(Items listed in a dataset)
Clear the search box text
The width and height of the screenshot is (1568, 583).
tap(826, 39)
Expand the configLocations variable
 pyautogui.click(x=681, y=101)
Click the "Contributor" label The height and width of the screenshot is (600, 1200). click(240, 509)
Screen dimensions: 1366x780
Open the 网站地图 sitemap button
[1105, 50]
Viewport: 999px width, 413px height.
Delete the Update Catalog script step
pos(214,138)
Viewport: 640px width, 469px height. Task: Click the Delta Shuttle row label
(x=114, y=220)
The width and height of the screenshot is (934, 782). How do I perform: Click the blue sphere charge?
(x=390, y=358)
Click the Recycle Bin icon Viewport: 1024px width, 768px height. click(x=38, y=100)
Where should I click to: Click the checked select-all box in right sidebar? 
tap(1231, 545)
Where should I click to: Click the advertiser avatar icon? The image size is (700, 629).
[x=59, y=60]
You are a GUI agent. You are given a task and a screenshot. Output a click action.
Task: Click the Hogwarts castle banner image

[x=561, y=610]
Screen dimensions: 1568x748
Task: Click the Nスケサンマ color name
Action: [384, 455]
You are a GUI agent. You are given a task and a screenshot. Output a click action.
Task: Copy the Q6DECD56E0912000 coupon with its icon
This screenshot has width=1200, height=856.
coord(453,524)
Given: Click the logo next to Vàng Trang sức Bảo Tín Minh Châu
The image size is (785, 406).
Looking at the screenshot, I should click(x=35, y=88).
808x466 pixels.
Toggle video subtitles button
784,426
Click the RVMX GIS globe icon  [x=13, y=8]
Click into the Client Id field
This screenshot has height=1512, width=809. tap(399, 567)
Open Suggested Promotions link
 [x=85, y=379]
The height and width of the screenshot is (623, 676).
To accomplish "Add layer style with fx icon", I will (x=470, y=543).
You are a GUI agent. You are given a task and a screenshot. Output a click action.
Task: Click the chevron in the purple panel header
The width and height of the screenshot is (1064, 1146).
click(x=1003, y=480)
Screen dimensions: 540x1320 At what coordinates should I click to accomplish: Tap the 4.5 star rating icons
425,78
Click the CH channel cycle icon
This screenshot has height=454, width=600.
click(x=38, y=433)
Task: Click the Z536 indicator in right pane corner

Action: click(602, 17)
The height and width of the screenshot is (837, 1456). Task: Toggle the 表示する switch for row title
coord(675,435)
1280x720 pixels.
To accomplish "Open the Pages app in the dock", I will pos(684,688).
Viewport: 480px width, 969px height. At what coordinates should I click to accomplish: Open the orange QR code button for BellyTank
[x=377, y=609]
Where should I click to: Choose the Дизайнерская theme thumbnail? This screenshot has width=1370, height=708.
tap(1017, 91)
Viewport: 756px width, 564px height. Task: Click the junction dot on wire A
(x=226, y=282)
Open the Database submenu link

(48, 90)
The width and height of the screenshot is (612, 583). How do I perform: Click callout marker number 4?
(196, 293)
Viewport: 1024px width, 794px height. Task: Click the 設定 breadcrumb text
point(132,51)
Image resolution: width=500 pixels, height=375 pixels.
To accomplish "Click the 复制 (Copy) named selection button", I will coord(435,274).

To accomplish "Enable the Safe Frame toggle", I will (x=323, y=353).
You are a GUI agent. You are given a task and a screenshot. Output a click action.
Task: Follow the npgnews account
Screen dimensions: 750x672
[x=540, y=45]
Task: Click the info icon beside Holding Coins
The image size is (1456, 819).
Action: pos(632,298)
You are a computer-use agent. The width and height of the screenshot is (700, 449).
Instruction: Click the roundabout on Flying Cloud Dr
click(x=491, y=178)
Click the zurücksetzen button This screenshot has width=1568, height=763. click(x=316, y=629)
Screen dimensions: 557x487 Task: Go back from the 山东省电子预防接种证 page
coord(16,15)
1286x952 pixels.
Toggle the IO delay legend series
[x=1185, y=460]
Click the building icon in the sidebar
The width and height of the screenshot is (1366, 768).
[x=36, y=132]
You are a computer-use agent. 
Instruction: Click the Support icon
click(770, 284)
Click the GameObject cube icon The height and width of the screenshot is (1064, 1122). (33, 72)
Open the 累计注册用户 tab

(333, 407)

> **Task prompt**
Every record, restated word for word, should make up your reply.

> **Written response**
Clear the search box text
The width and height of the screenshot is (1568, 583).
tap(826, 39)
Expand the configLocations variable
 pyautogui.click(x=681, y=101)
Click the "Contributor" label The height and width of the screenshot is (600, 1200). click(240, 509)
Screen dimensions: 1366x780
Open the 网站地图 sitemap button
[1105, 50]
Viewport: 999px width, 413px height.
Delete the Update Catalog script step
pos(214,138)
Viewport: 640px width, 469px height. Task: Click the Delta Shuttle row label
(x=114, y=220)
The width and height of the screenshot is (934, 782). How do I perform: Click the blue sphere charge?
(x=390, y=358)
Click the Recycle Bin icon Viewport: 1024px width, 768px height. click(x=38, y=100)
Where should I click to: Click the checked select-all box in right sidebar? 
tap(1231, 545)
Where should I click to: Click the advertiser avatar icon? The image size is (700, 629).
[x=59, y=60]
You are a GUI agent. You are given a task and a screenshot. Output a click action.
Task: Click the Hogwarts castle banner image

[x=561, y=610]
Screen dimensions: 1568x748
Task: Click the Nスケサンマ color name
Action: [384, 455]
You are a GUI agent. You are given a task and a screenshot. Output a click action.
Task: Copy the Q6DECD56E0912000 coupon with its icon
This screenshot has width=1200, height=856.
coord(453,524)
Given: Click the logo next to Vàng Trang sức Bảo Tín Minh Châu
The image size is (785, 406).
Looking at the screenshot, I should click(x=35, y=88).
808x466 pixels.
Toggle video subtitles button
784,426
Click the RVMX GIS globe icon  [x=13, y=8]
Click into the Client Id field
This screenshot has height=1512, width=809. tap(399, 567)
Open Suggested Promotions link
 [x=85, y=379]
The height and width of the screenshot is (623, 676).
To accomplish "Add layer style with fx icon", I will (x=470, y=543).
You are a GUI agent. You are given a task and a screenshot. Output a click action.
Task: Click the chevron in the purple panel header
The width and height of the screenshot is (1064, 1146).
click(x=1003, y=480)
Screen dimensions: 540x1320 At what coordinates should I click to accomplish: Tap the 4.5 star rating icons
425,78
Click the CH channel cycle icon
This screenshot has height=454, width=600.
click(x=38, y=433)
Task: Click the Z536 indicator in right pane corner

Action: click(602, 17)
The height and width of the screenshot is (837, 1456). Task: Toggle the 表示する switch for row title
coord(675,435)
1280x720 pixels.
To accomplish "Open the Pages app in the dock", I will pos(684,688).
Viewport: 480px width, 969px height. At what coordinates should I click to accomplish: Open the orange QR code button for BellyTank
[x=377, y=609]
Where should I click to: Choose the Дизайнерская theme thumbnail? This screenshot has width=1370, height=708.
tap(1017, 91)
Viewport: 756px width, 564px height. Task: Click the junction dot on wire A
(x=226, y=282)
Open the Database submenu link

(48, 90)
The width and height of the screenshot is (612, 583). How do I perform: Click callout marker number 4?
(196, 293)
Viewport: 1024px width, 794px height. Task: Click the 設定 breadcrumb text
point(132,51)
Image resolution: width=500 pixels, height=375 pixels.
To accomplish "Click the 复制 (Copy) named selection button", I will coord(435,274).

To accomplish "Enable the Safe Frame toggle", I will (x=323, y=353).
You are a GUI agent. You are given a task and a screenshot. Output a click action.
Task: Follow the npgnews account
Screen dimensions: 750x672
[x=540, y=45]
Task: Click the info icon beside Holding Coins
The image size is (1456, 819).
Action: pos(632,298)
You are a computer-use agent. The width and height of the screenshot is (700, 449).
Instruction: Click the roundabout on Flying Cloud Dr
click(x=491, y=178)
Click the zurücksetzen button This screenshot has width=1568, height=763. click(x=316, y=629)
Screen dimensions: 557x487 Task: Go back from the 山东省电子预防接种证 page
coord(16,15)
1286x952 pixels.
Toggle the IO delay legend series
[x=1185, y=460]
Click the building icon in the sidebar
The width and height of the screenshot is (1366, 768).
[x=36, y=132]
You are a computer-use agent. 
Instruction: Click the Support icon
click(770, 284)
Click the GameObject cube icon The height and width of the screenshot is (1064, 1122). (33, 72)
Open the 累计注册用户 tab

(333, 407)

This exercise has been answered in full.